Random Thoughts After Watching A Documentary

I was watching an interesting documentary given to me via Netflix.  It is a 4 DVD series called "400 Nations", and it chronicles the Native American plight in North America and the Caribbean Islands. Now, I'm a big follower of history.  I believe in knowing my history and understanding history as a whole.  As a person with a Native American Heritage, and as an inhabitant of this land as well as a citizen of this country, its always very interesting to see how people lived, what they believed, and ultimately, what happened to them. 

Without spending too much time on it, I do believe that the plight of Native Americans over the centuries has indeed been extrememly sad.  I think the plight presents a strong testament of the human spirit in the midst of the tribulation of losing their sense of self: their beliefs, their home, their culture and language.  Unfortunately, it also presents a unbelievably striking testament of how we, as humans can treat each other. 

I am multi-cultural.  At the end of the day, when you break it down to the human element, that means nothing.  In the end, we're all human and capable of the same thoughts, feelings, and actions.  However, I do believe that culture is something that is to be shared and something we can benefit from as people.  And I point to the mistreatment of Native Americans, and the mistreatment of all peoples as a fundamental issue of control and power that we all, on some scale and degree, suffer from.  
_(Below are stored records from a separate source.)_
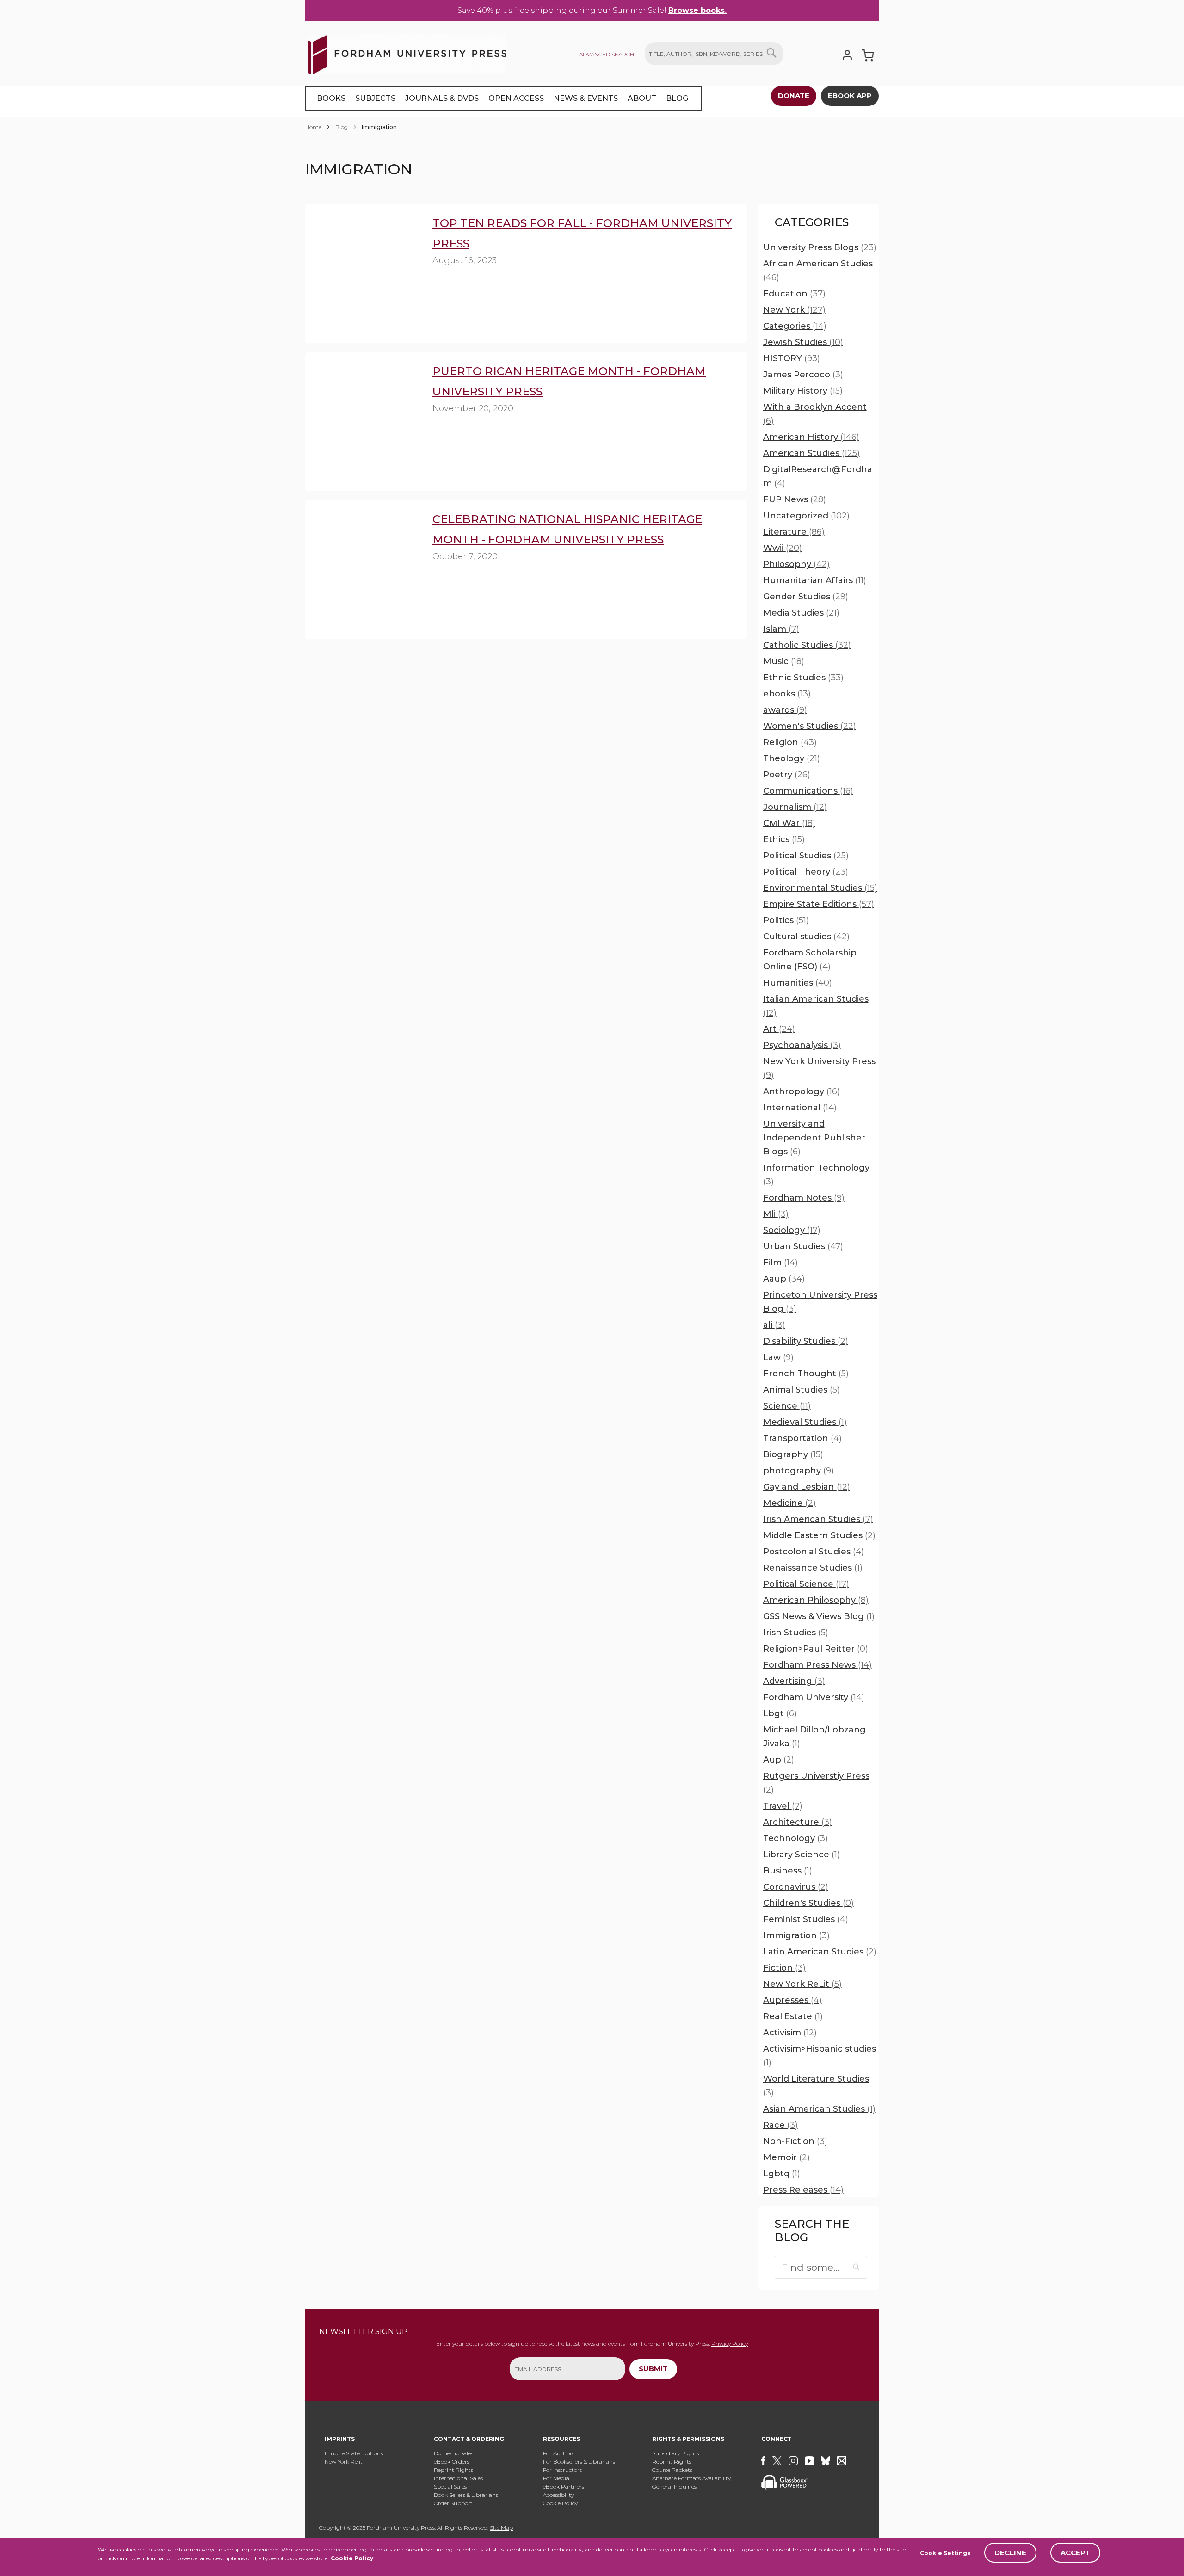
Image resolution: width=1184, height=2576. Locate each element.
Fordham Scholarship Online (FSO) (810, 960)
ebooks (787, 694)
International (800, 1108)
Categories (794, 326)
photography (798, 1471)
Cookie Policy (352, 2558)
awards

We all, from time to time, neglect the fundamentals that make us all, as humans the same.  That can easily be forgiven.  That, in itself is a part of those basic human fundamentals (isn't that funny).  The problem comes when that neglect becomes institutional, sponsored, and supported by an overall ideaology, religion, government, or power of any kind.  Histories greatest autrocities occur when these factors fuse and merge. 

Unfortunately, many of us will unleash hate if and when we feel like we can.  That, unfortunately, history has proven.  I hope that in years to come the younger generations learn and hold on to the things that make us common as humans and use the things that make us different as cultural human beings for the purposes of sharing and learning, not for suppression.  I do have hope, to a degree.  While young people definately seem to be on some new stuff, at the same time that means they are far more accepting so many things that even the generation directly before them were not.